* **Screenshot grounding data**:
= = = =

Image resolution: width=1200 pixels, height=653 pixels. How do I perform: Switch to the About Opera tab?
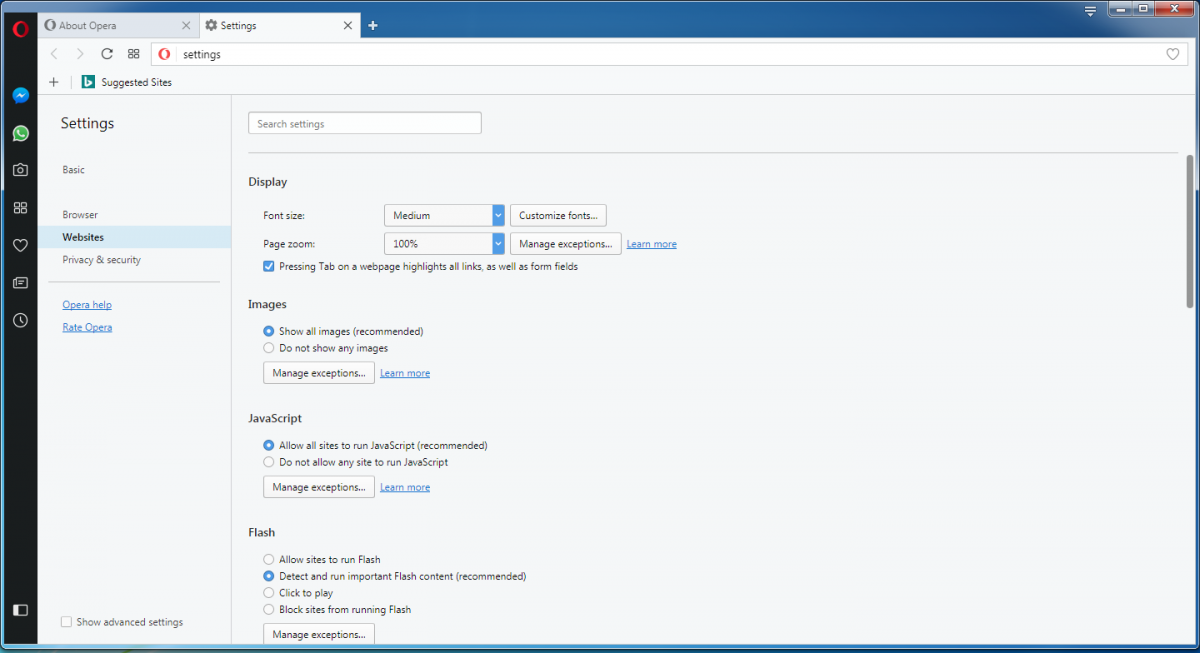click(x=110, y=26)
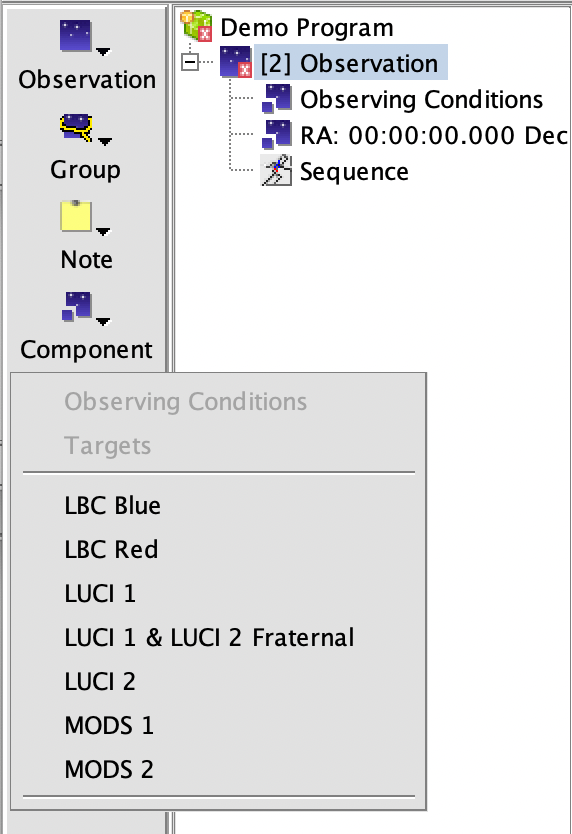572x834 pixels.
Task: Click the [2] Observation node icon
Action: click(236, 62)
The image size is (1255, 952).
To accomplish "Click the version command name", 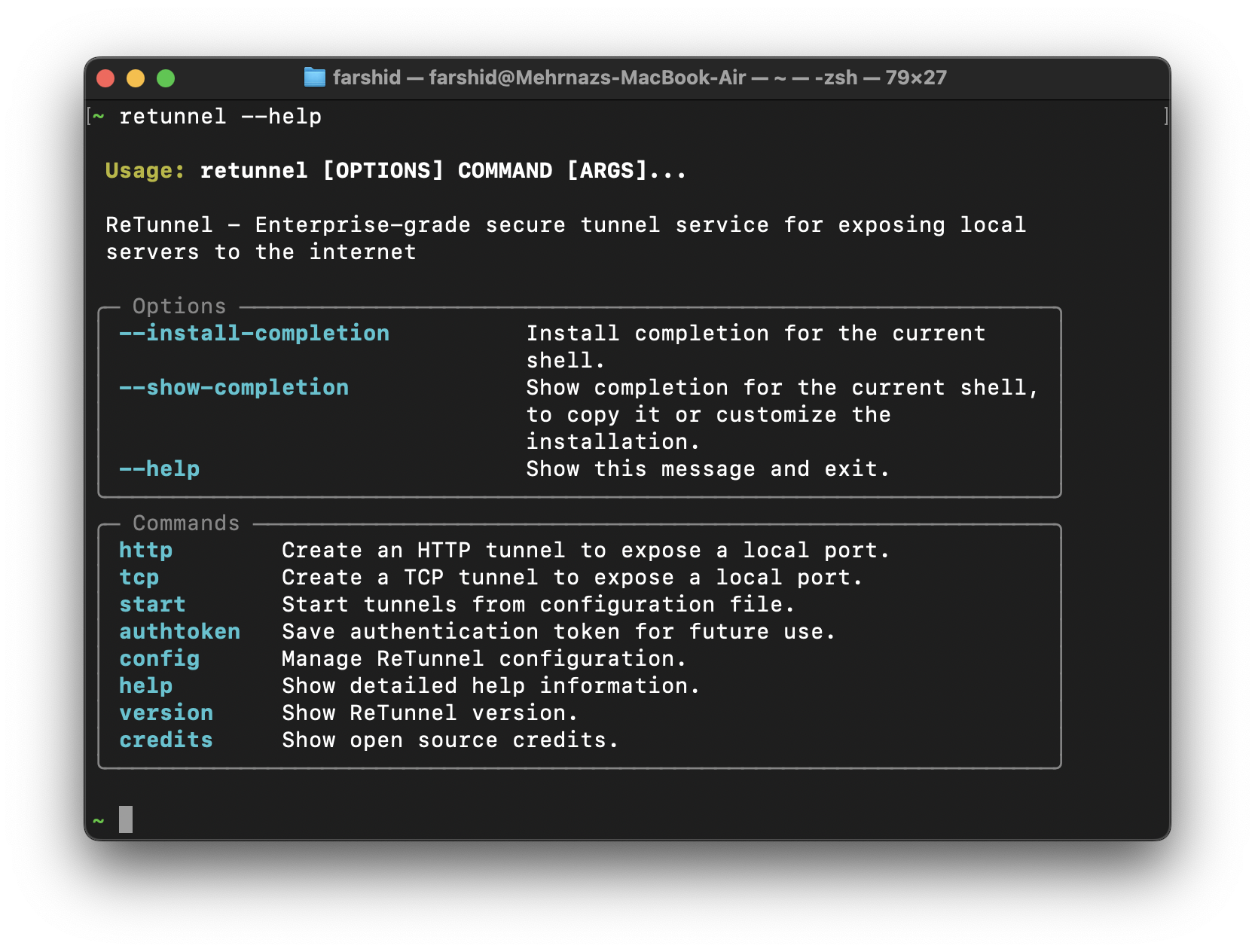I will (166, 712).
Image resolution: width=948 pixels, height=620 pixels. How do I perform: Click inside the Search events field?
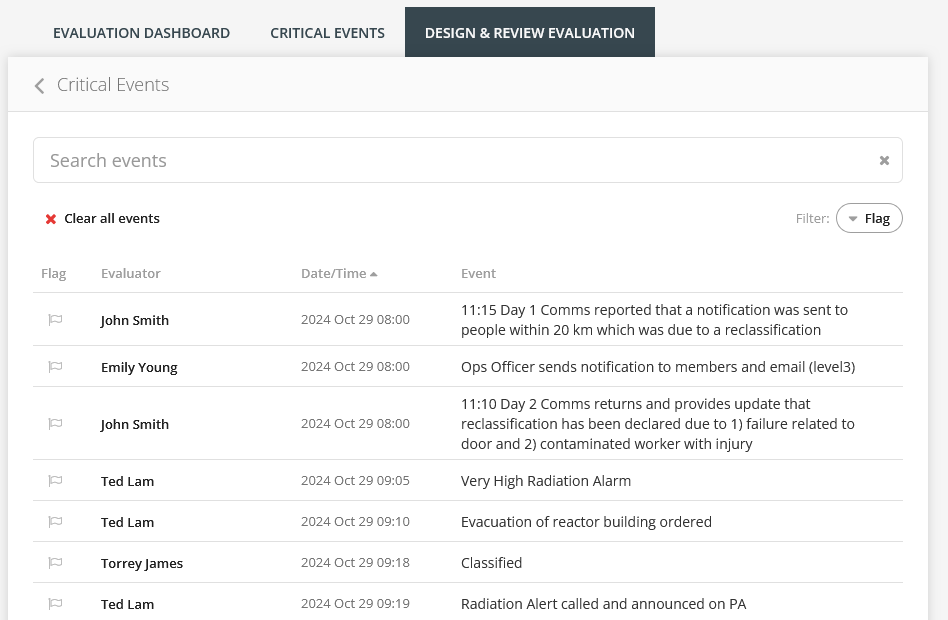click(400, 160)
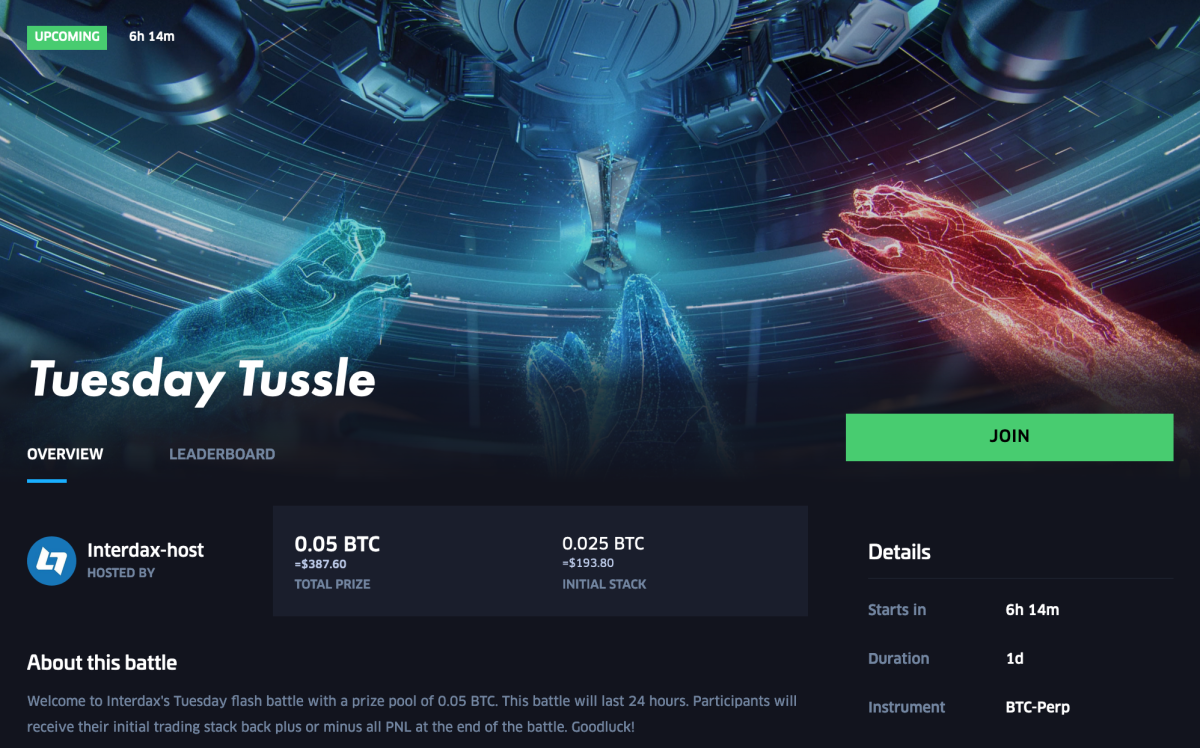Click the BTC-Perp instrument value
1200x748 pixels.
tap(1037, 707)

= = = =

* **What to do**: Reproduce exactly, with nothing added, the lines from the line with "Image resolution: width=948" through the end of the entries above; pictures are to be left out.

* **Exercise output**:
Image resolution: width=948 pixels, height=620 pixels. How do I perform: Click inside the Search events field?
click(400, 160)
Click the BTC-Perp instrument value
1200x748 pixels.
tap(1037, 707)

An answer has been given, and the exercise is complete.